— Start —

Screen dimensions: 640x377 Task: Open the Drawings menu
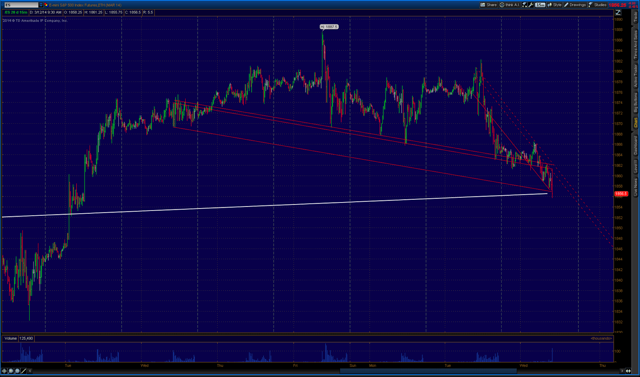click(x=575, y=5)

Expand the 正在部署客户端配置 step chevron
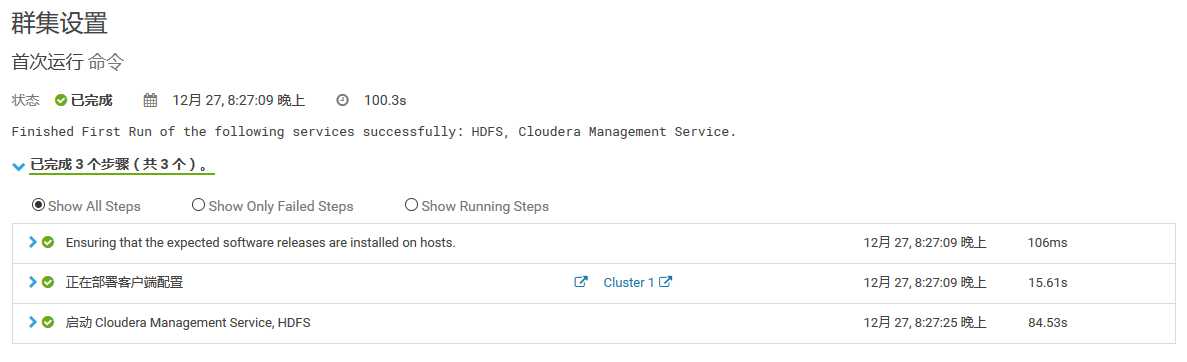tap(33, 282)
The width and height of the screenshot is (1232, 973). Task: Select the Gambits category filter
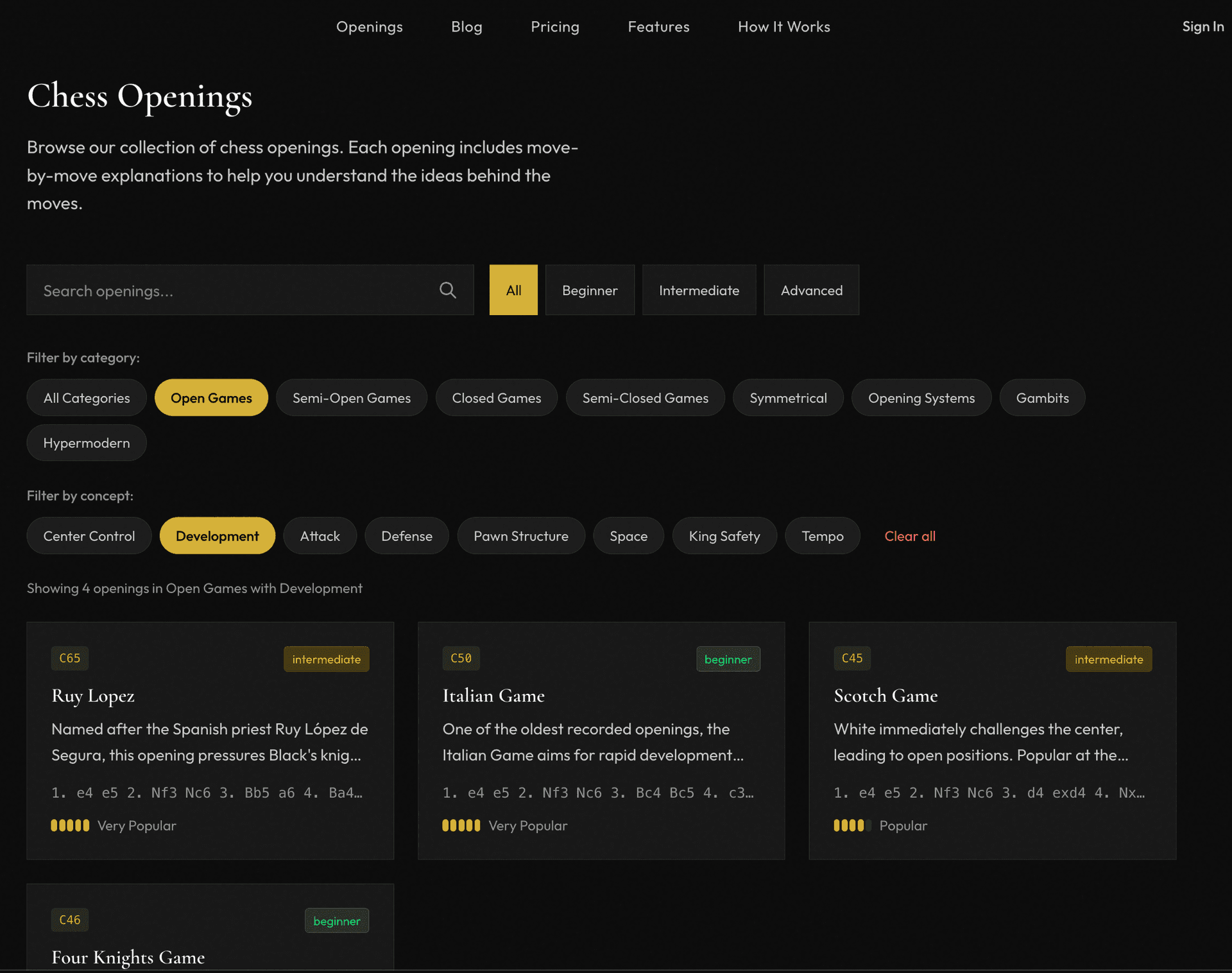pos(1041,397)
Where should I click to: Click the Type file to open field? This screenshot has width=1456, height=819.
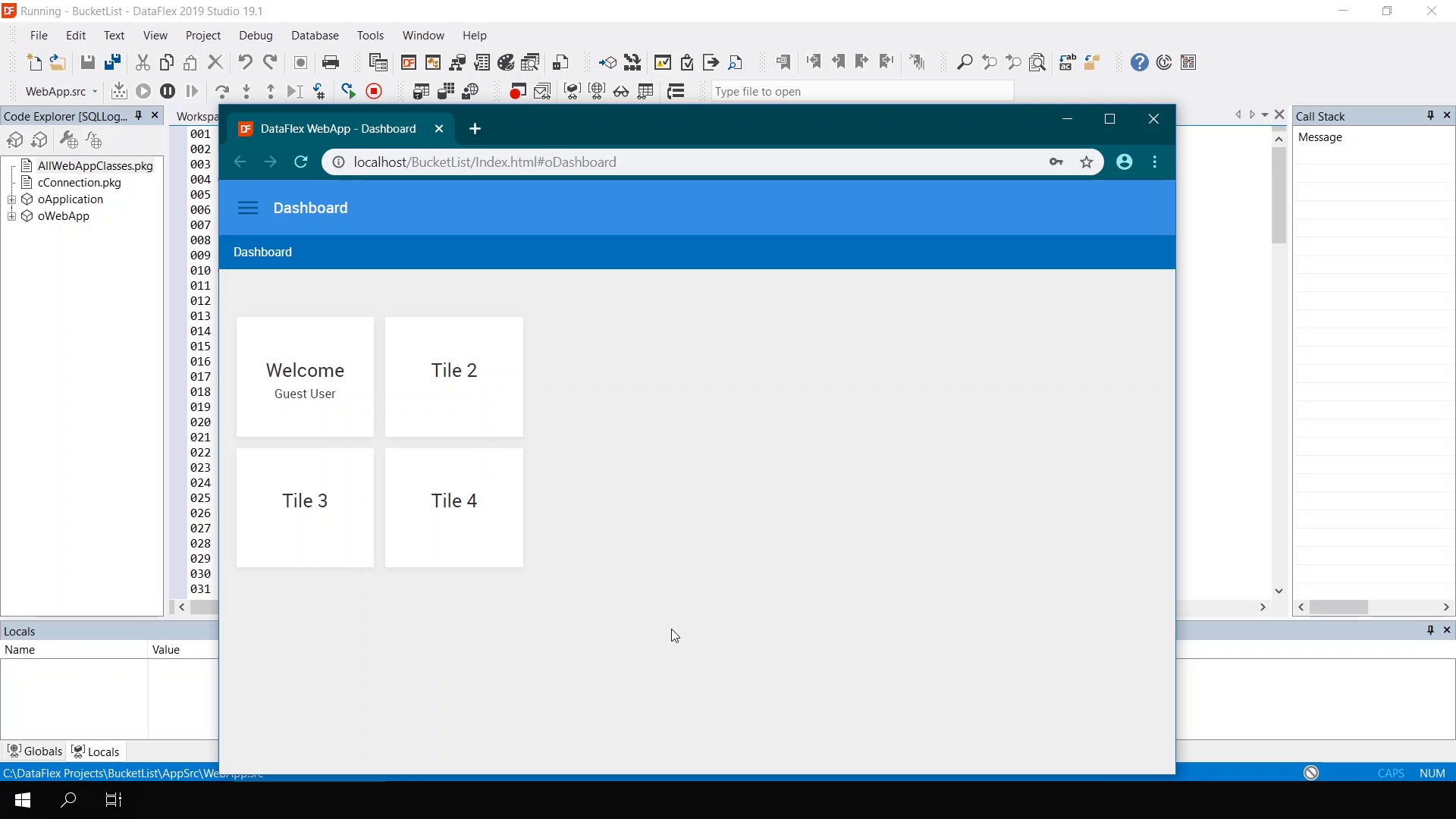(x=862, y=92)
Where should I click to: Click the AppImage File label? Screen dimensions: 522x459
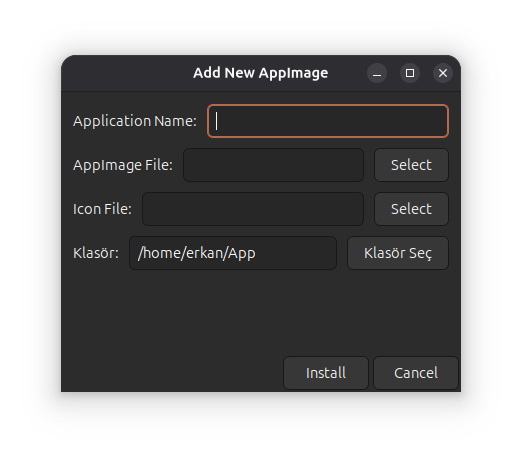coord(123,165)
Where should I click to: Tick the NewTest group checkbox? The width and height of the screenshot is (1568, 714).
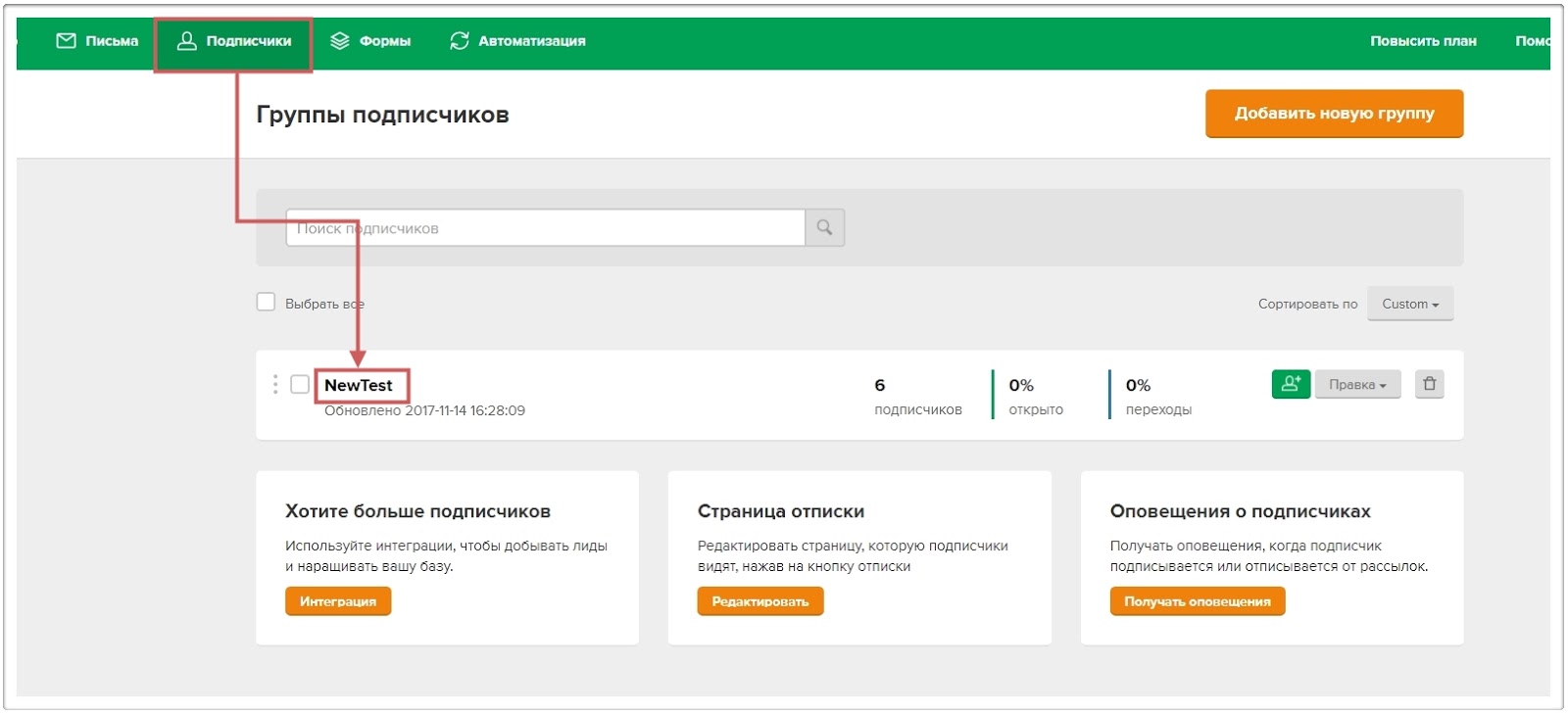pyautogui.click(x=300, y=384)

— End —

From the listing, pull out every line that contains the word "Where".

Where should I click to: Click the Type file to open field? This screenshot has width=1456, height=819.
Where should I click to: Click the AppImage File label? Screen dimensions: 522x459
Where should I click to: Tick the NewTest group checkbox? The width and height of the screenshot is (1568, 714).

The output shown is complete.